An example? When deciding to give a ride to the stranger, driver Sheila (Vicki Harnett) quotes Canadian rockers Trooper – hey, it’s the late eighties – by saying most hitchhikers “aren’t here for a good time, but a long time.” Elsewhere, someone puns on the group Honeymoon Suite by calling them Honeymoon Bitter. And the fact that one character is named Roguish Rick Castley (Liam Lynch) means at one point we’re gonna be Rickrolled.
Once through that portal, the Rovers and crew find themselves in a new land – not that we’d know from the non-existent set and lighting design – called Athunia. Their van has crushed and killed the Athunian king, but band member Billy (Steve Maloney) physically resembles the deceased royal. The king’s daughter, Princess Hiya (Melanie O’Brien), wasting no time in grieving, pretends Billy is her dad so the neighbouring Ethunians, led by Queen Keerthi (Nicole Underhay) and her creepily close son Farid (Powell Nobert), won’t realize she’s vulnerable and attack. Also, the king was rumoured to have owned a secret weapon, and the Ethunians want it.
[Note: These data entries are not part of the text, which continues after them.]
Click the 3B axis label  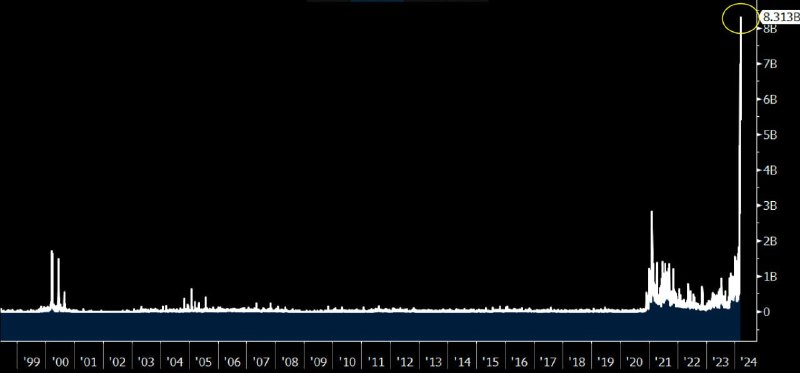769,206
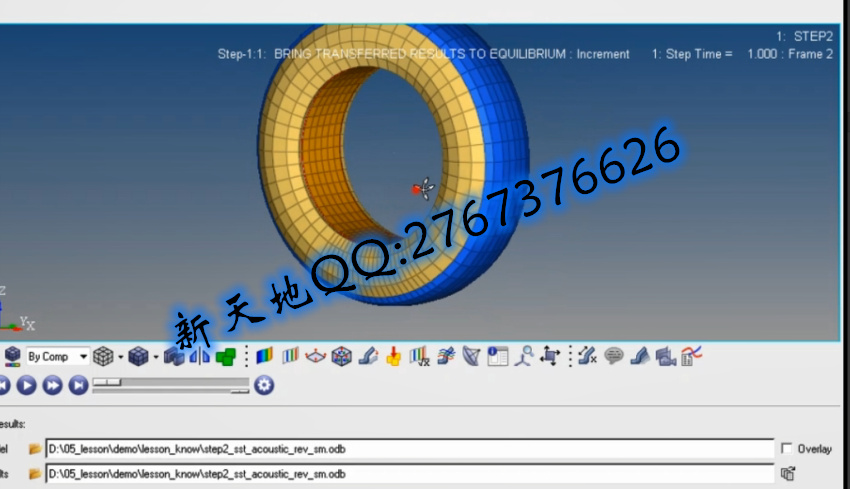This screenshot has width=850, height=489.
Task: Click the green cubes icon
Action: tap(226, 356)
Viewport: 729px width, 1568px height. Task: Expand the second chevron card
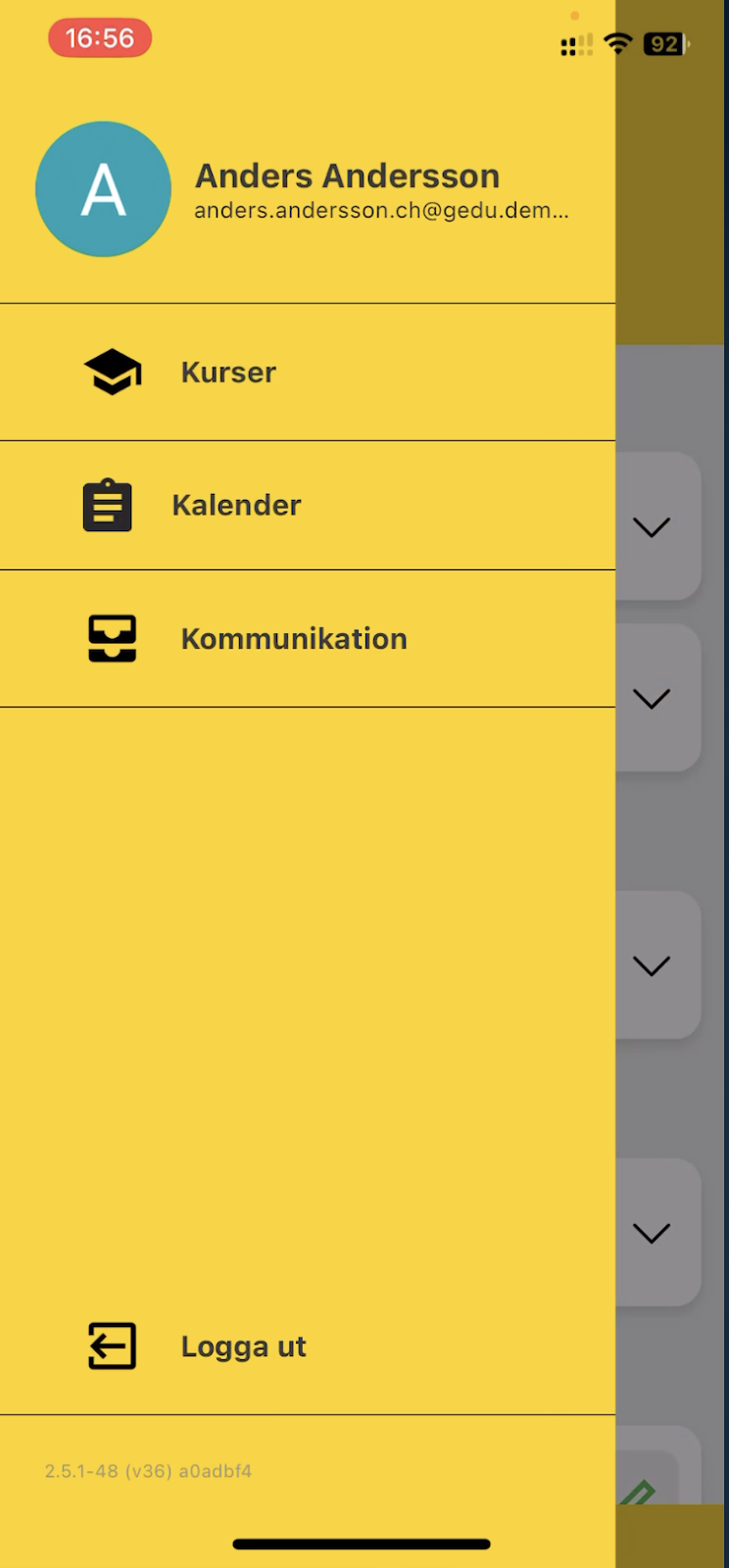[x=652, y=699]
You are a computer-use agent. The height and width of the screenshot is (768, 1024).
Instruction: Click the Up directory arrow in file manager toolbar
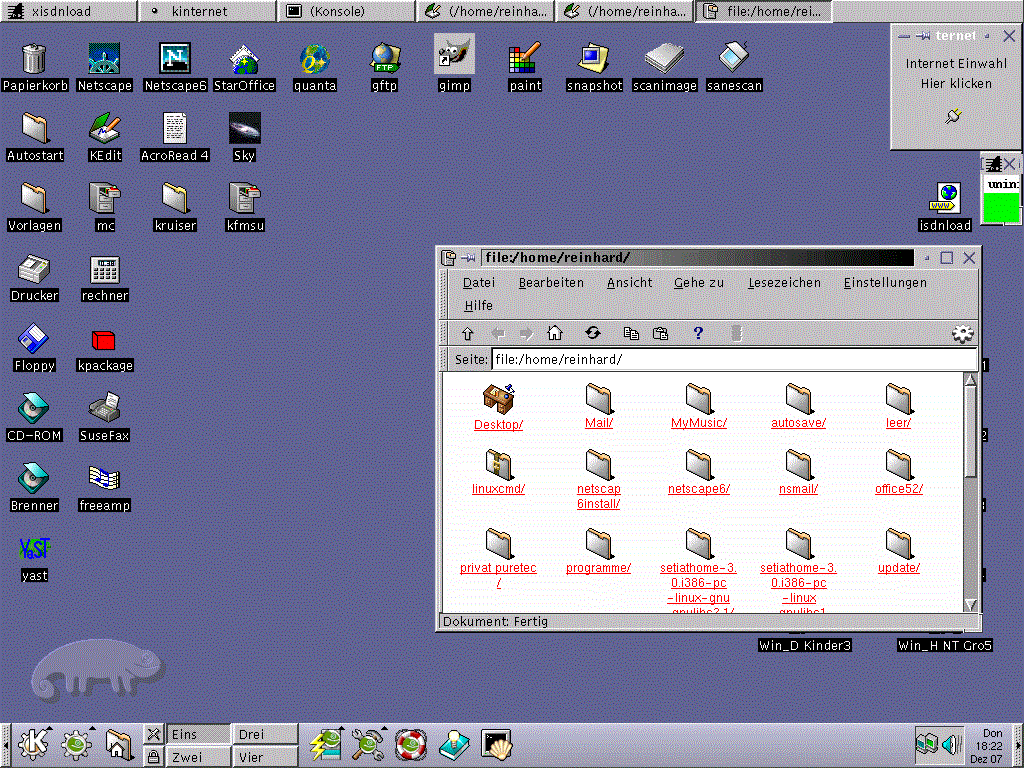click(467, 334)
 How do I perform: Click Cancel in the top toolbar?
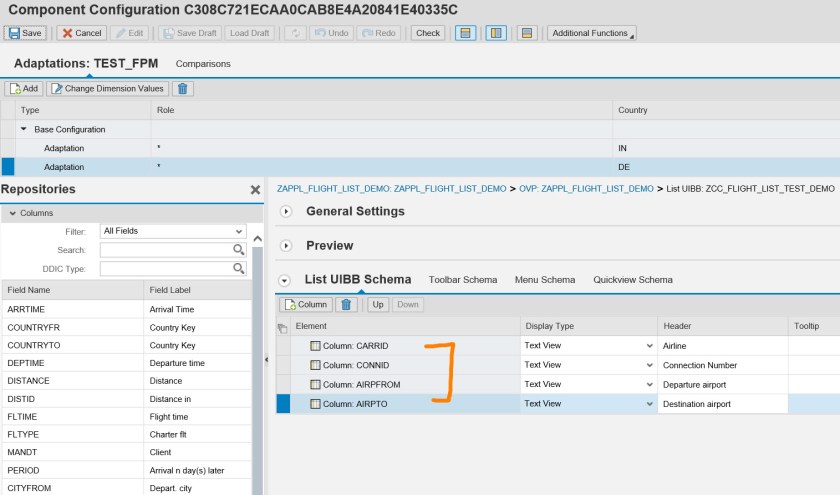tap(80, 33)
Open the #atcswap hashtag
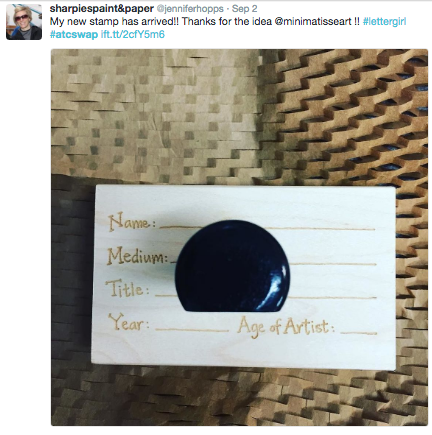The image size is (432, 435). click(x=74, y=34)
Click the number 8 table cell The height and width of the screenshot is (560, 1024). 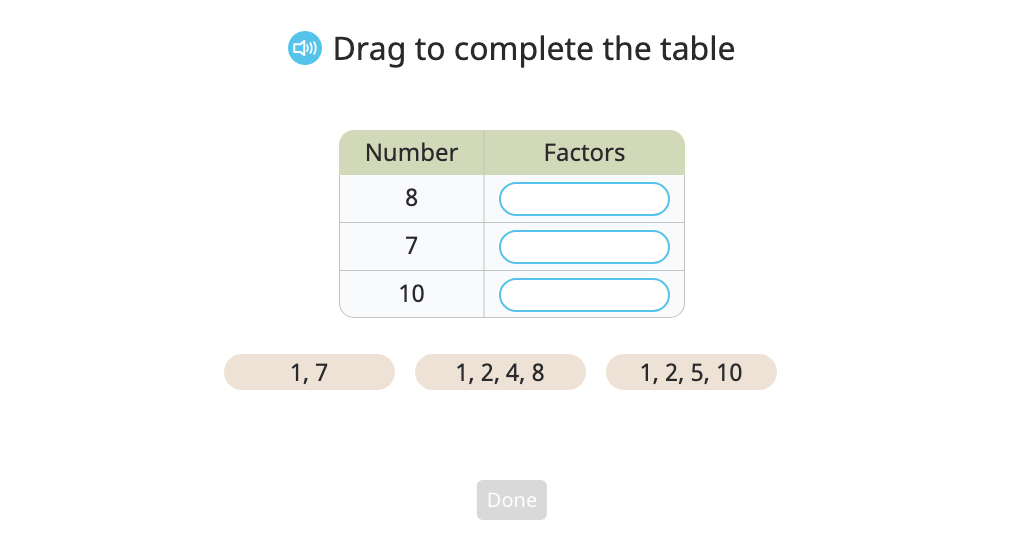[411, 198]
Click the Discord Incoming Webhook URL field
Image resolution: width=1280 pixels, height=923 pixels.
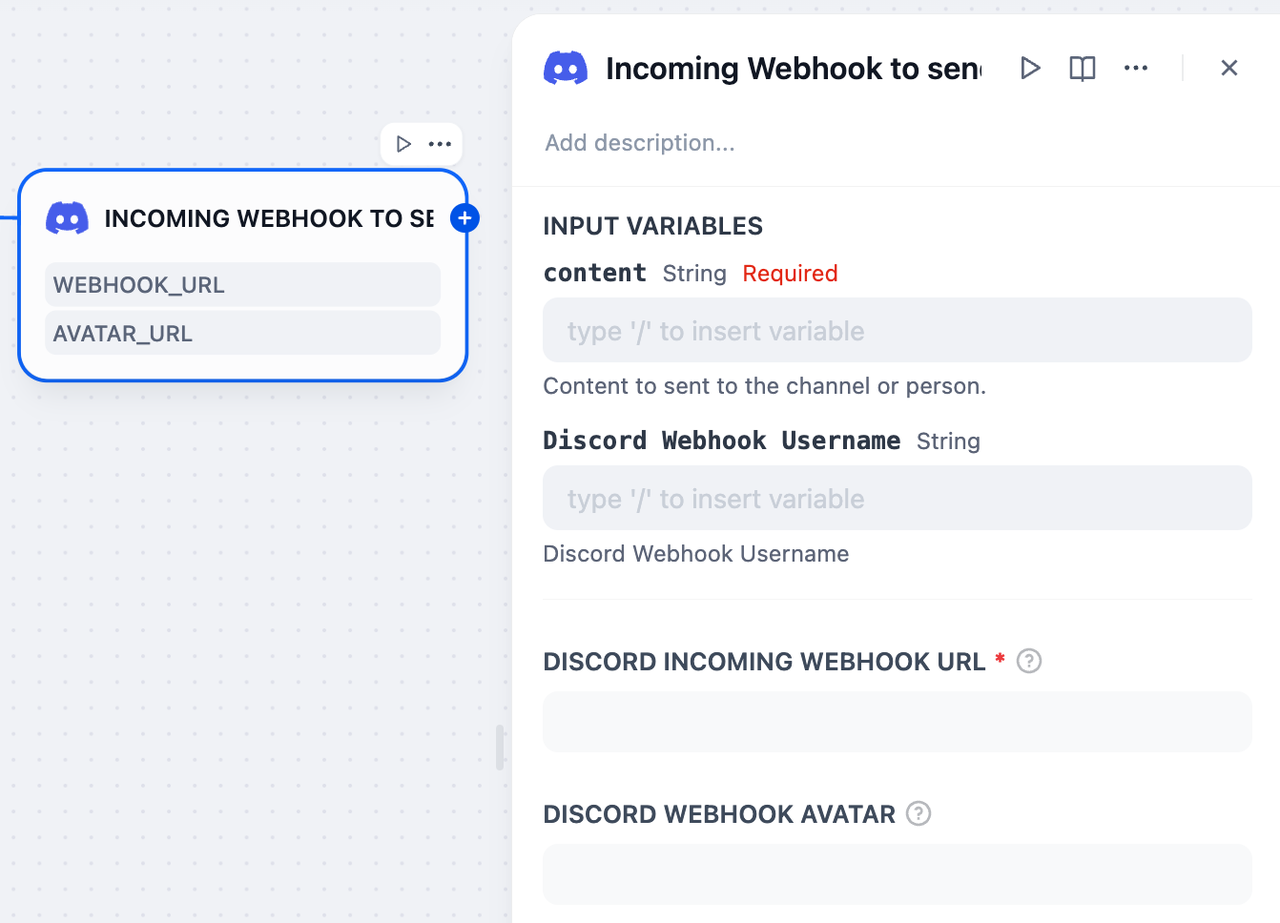(897, 722)
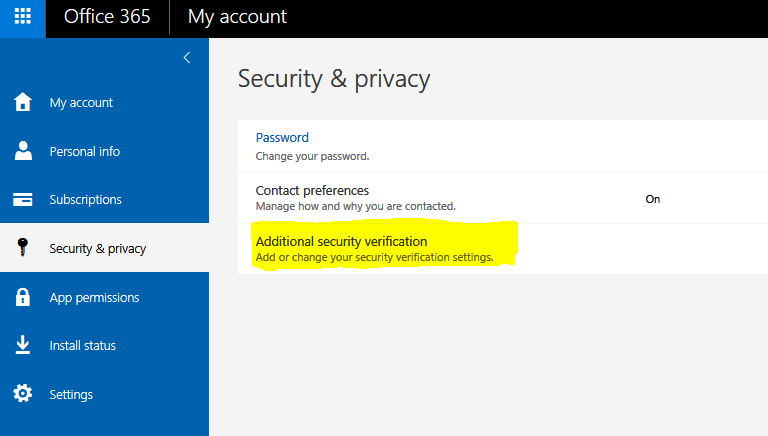The width and height of the screenshot is (768, 436).
Task: Go to Personal info in sidebar
Action: [84, 151]
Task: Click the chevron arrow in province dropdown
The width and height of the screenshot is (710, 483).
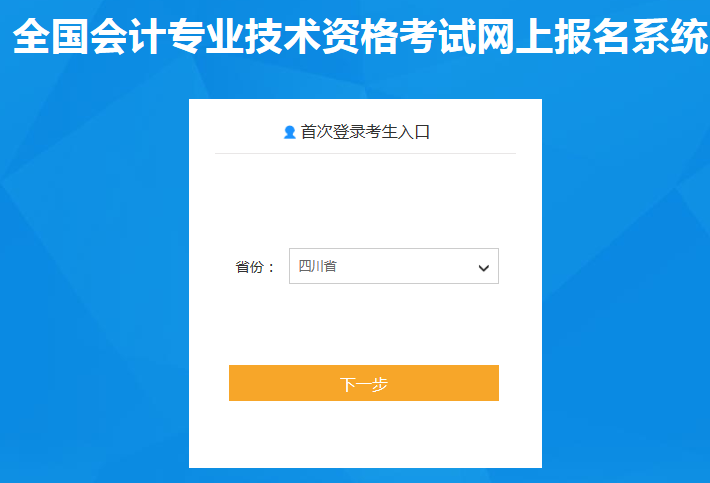Action: point(484,268)
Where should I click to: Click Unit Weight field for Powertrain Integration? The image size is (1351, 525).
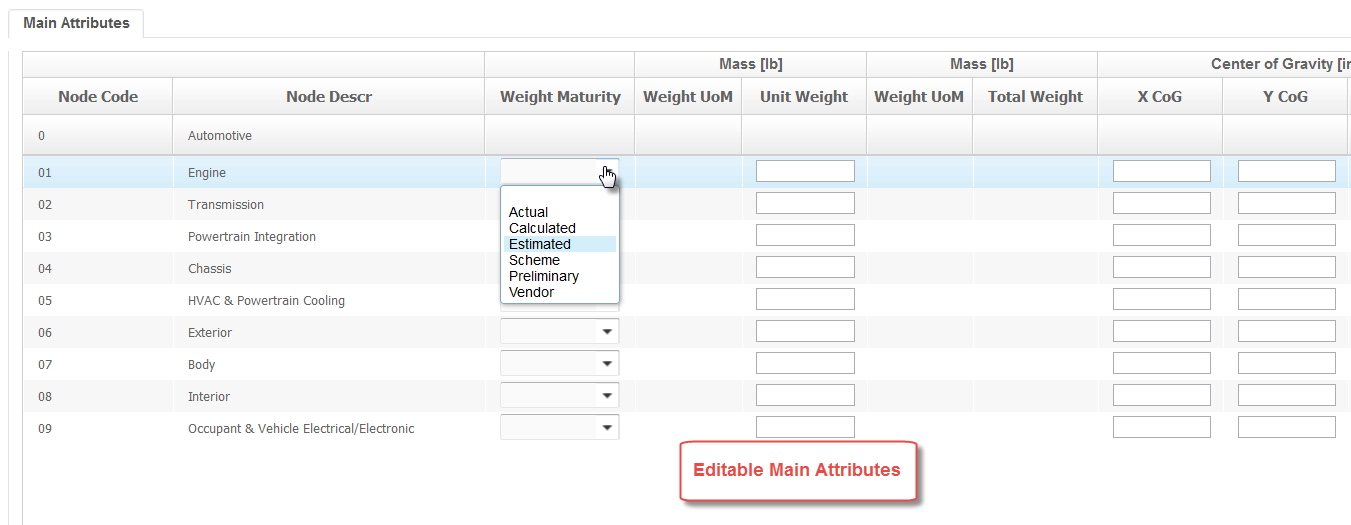(x=805, y=235)
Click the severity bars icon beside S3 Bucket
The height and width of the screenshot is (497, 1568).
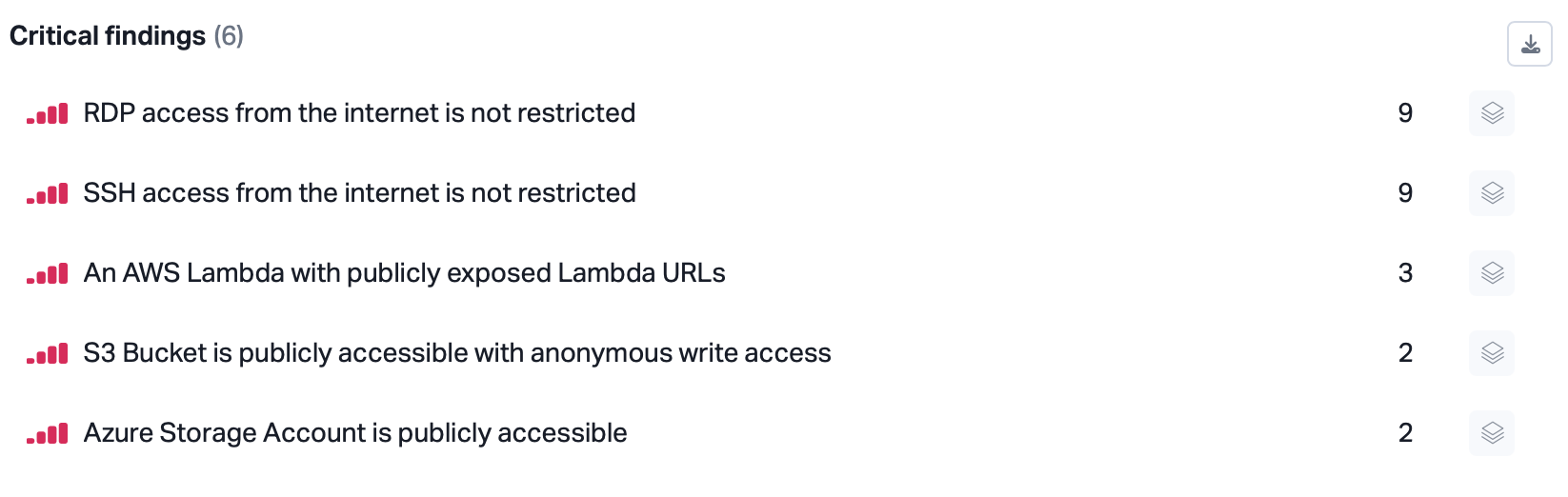48,354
Yes, Athunia sounds exactly like Ethunia, and yet they’re at war. That’s one of the unsubtle points made repeatedly by Cochrane. And yet it takes another 80 minutes, and lots of long-winded narration by a character named Maggie (Sean Panting), for the two factions to combine their voices in some soothing harmonies and end their roving.
Before that happens, Princess Hiya and Prince Farid, in search of a magical egg, encounter obstacles that show them how devastated their lands are. The best of these encounters includes one with a dragon (Underhay), who recalls, in a bittersweet version of the famous Shel Silverstein song The Unicorn, the magical creatures that once populated it.
It’s the quietest and most effective sequence in the show. The Shaw and Stratford veteran brings an understated grace to the song, and director Jason Byrne, who’s done much better work with Toronto’s Company Theatre, has the actors carry hollow discs behind Underhay to suggest the length of her dragon’s long scaly body. (Robin Follett is head of wardrobe and props.)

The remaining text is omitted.